The Government have made much of taking back control. This is a test for Ministers of what that control will mean in practice. Will they act with compassion or with cold-hearted indifference and in doing so inflict intolerable injustice on thousands of families of our citizens? I am sure I am not alone—and we have heard testimony from previous speakers—in having been contacted by numerous British citizens with heartrending stories of the misery that the Government’s present policy will cause to them and their loved ones. People who settled as British citizens in the EU and who made their lives there with their partners, who now, through no fault of their own, face their future plans being torn up by ministerial obduracy and callousness.

One such example is Fiona, who lives in Luxembourg with Miguel, her German-Chilean husband. He studied his O and A-levels in the UK, where his father was a professor. He later took a job as a translator in Luxembourg, where Fiona joined him. They have now been married 25 years and have lived in Luxembourg all that time. They always assumed they would be able to return together to the UK, as Miguel was an EU citizen, and they made their life plans on that reasonable assumption. Now—through no fault of their own—unless they return before 2022, Fiona would only be able to do so alone. In theory, her two children could come with her, as they are dual nationals, but if this is the way the UK intends to treat their German father they have no wish to do so, and I cannot say I blame them. Fiona says: “As a British citizen, I feel exiled from my country of birth and the rest of my UK family.” That is the reality of the Government’s position: to de facto exile British citizens from the land of their birth.

The only argument I have heard Ministers advance to justify the injustice they are about to inflict is that somehow maintaining the existing position would not be fair on British citizens living outside the EU who are married to non-UK nationals. This is the hollowest of empty arguments. British citizens moving to live in an EU member state had the reasonable expectation that they would be able to return to the UK with their partner at any point. The gross injustice lies in the fact that existing rights are being stripped away. If the Government do not move on this policy, British citizens will face a very stark choice come 2022: they will either have to return alone, without their wife, husband or other family members, or not at all. That is the reality.

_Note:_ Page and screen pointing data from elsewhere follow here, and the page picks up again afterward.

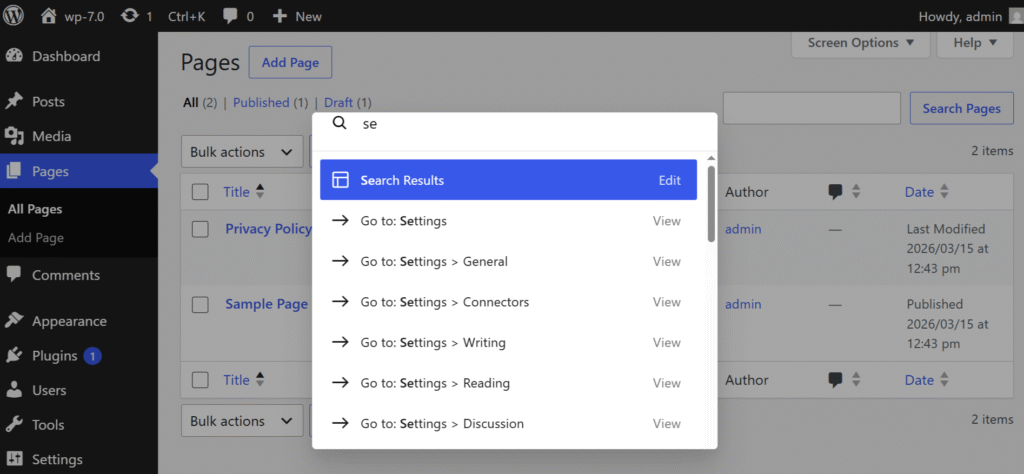Image resolution: width=1024 pixels, height=474 pixels.
Task: Toggle the select-all checkbox in table header
Action: pos(200,192)
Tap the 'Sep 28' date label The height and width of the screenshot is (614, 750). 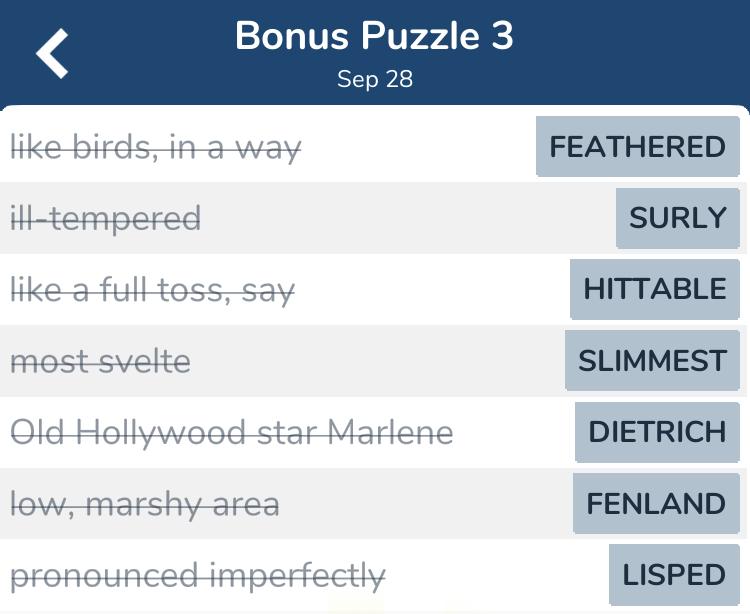click(x=375, y=79)
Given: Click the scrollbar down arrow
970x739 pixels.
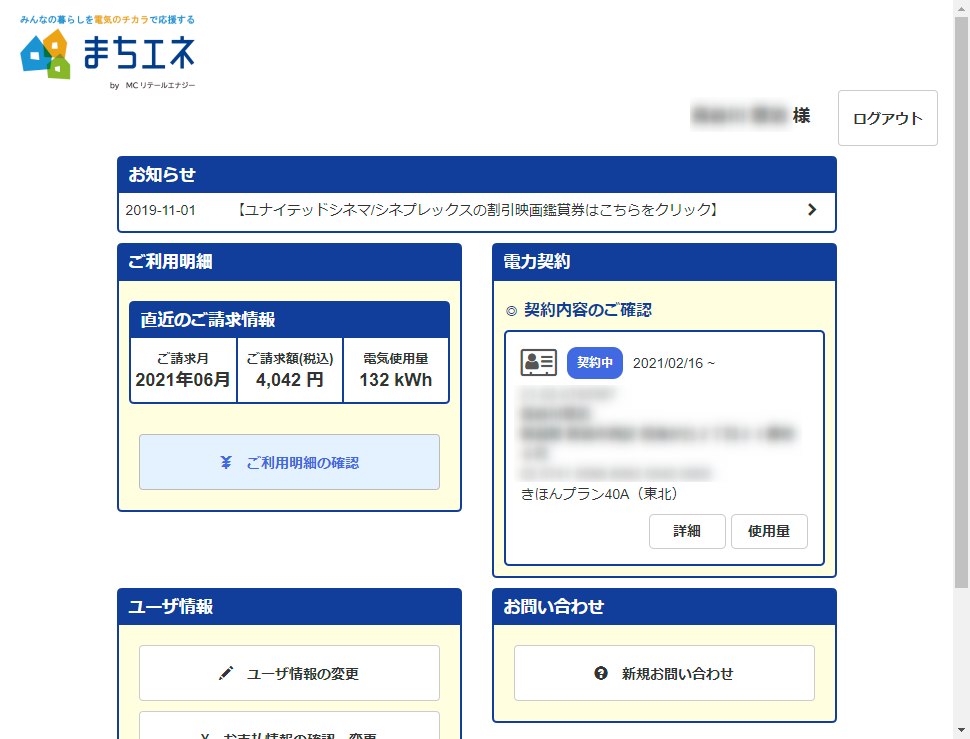Looking at the screenshot, I should click(961, 731).
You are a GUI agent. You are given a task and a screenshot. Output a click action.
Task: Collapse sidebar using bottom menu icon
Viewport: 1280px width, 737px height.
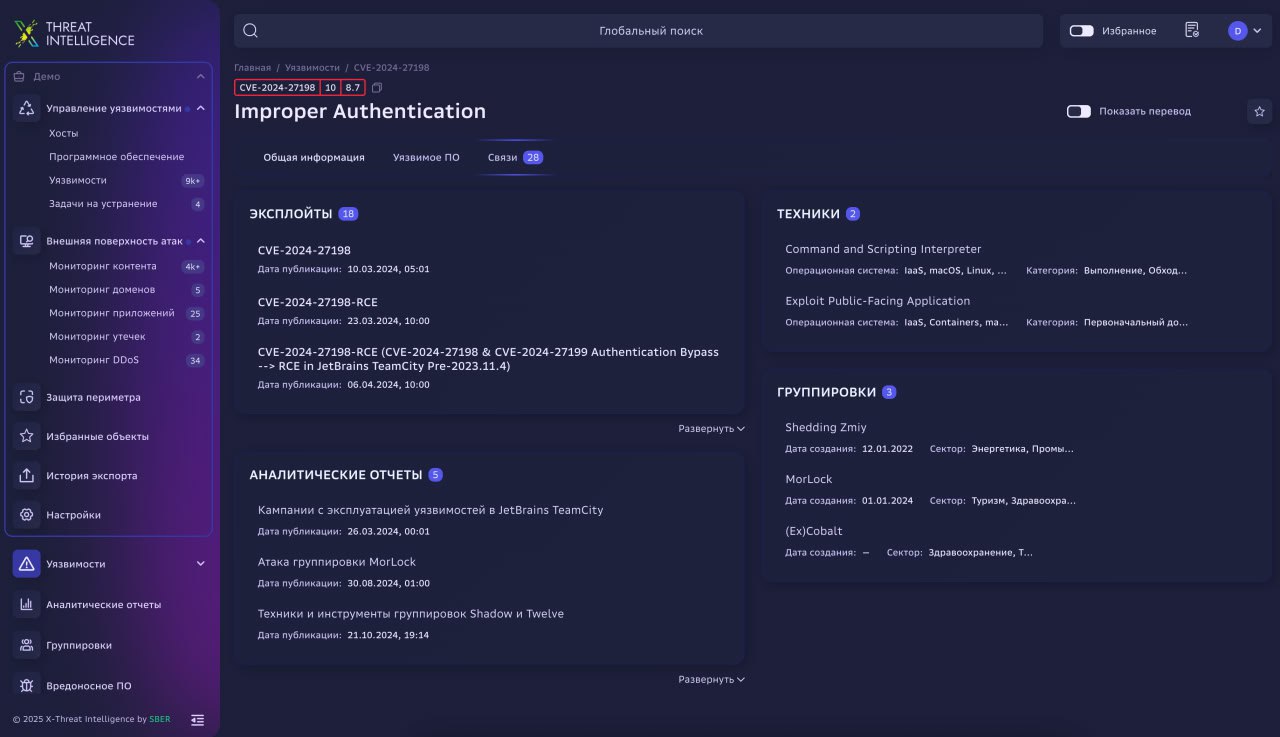(197, 719)
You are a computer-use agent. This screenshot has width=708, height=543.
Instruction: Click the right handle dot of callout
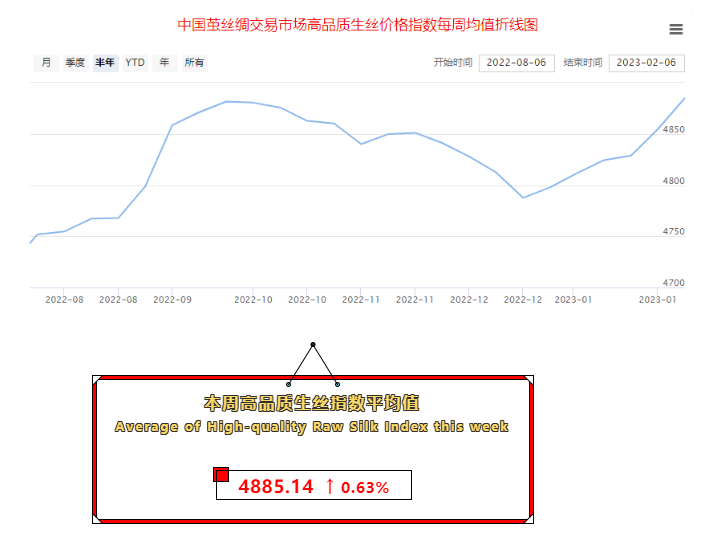pyautogui.click(x=337, y=384)
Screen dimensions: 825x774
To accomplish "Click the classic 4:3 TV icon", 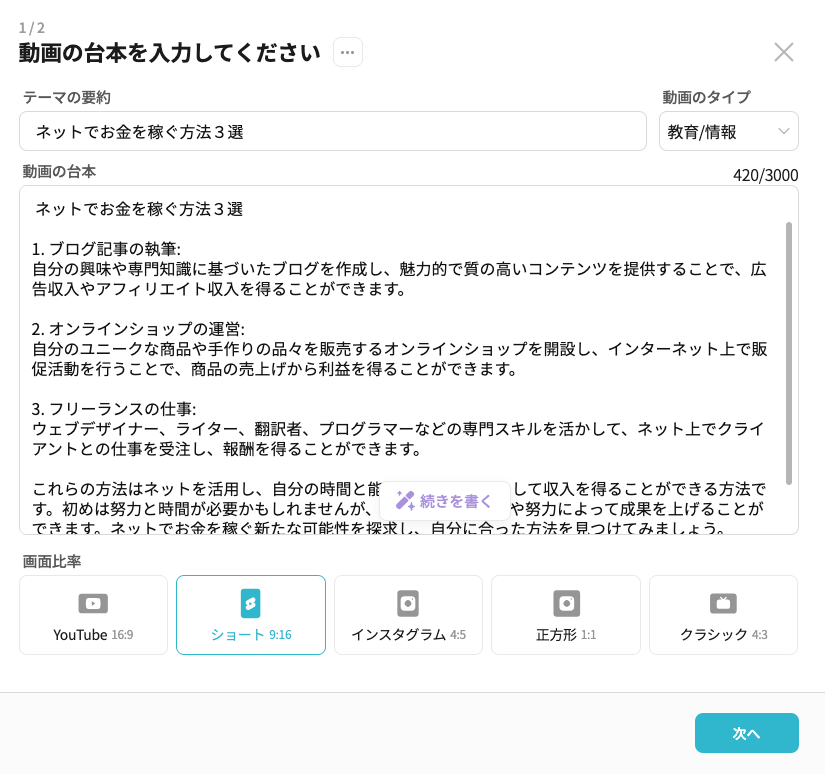I will tap(724, 603).
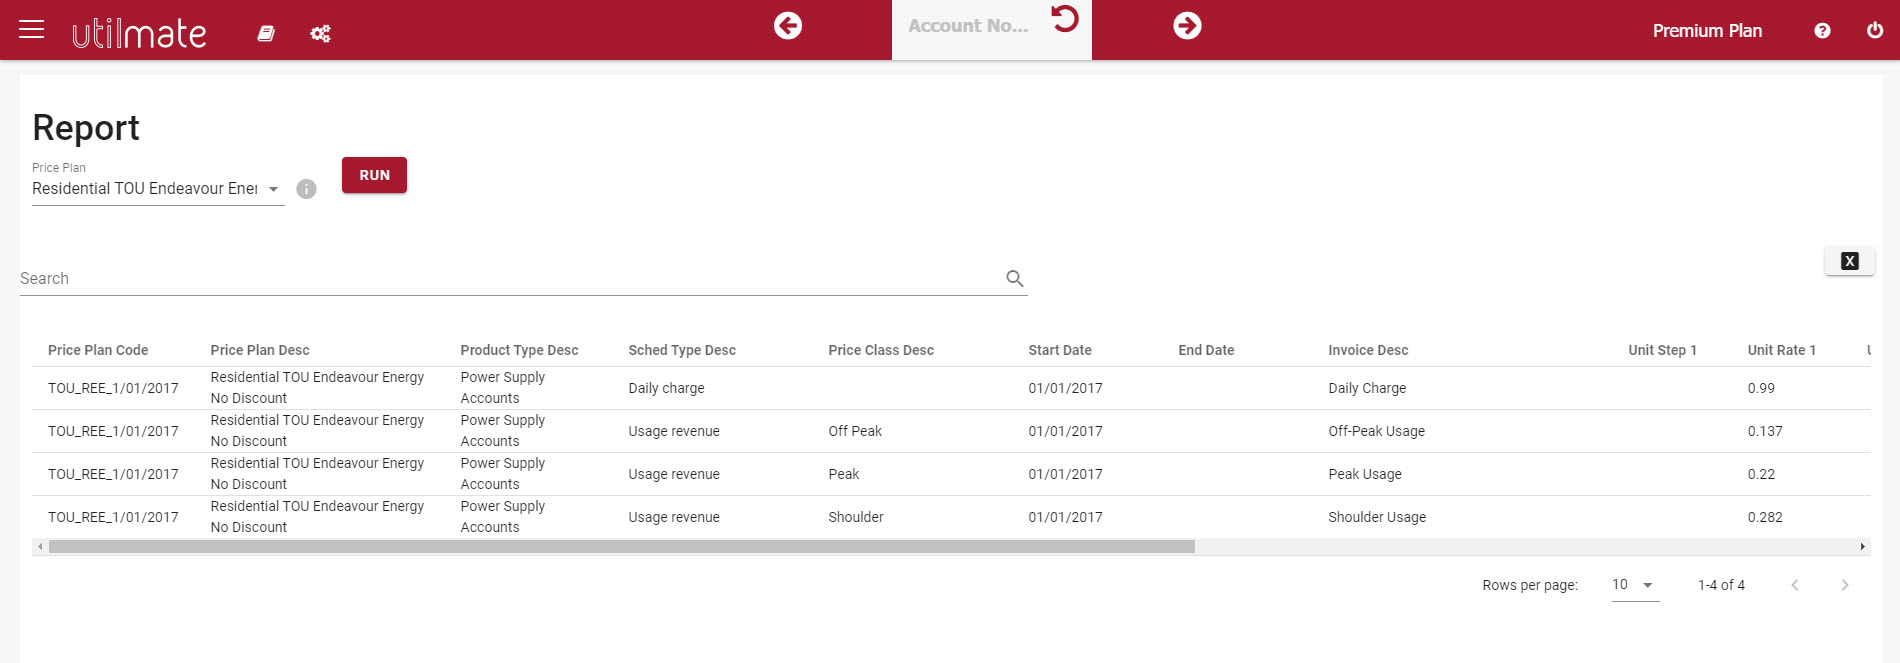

I hope that all Members of the House will be clear, when they eventually get to vote on this amendment, that they will not be voting on some abstract piece of policy; they will be deciding the future of thousands of British citizens and their families. They will be deciding whether those families have to pick which elderly parent they will stay to care for, or which life plans they have to tear up. Above all, they will be deciding whether to lift a massive burden of anxiety from the shoulders of our citizens in the EU or to impose a further weight of misery upon them. Even at this late stage, it remains in the Government’s hands to show, by accepting this amendment, that they have a human face. However, if they do not, I hope that they will be resoundingly defeated when the virtual Lobbies function once again.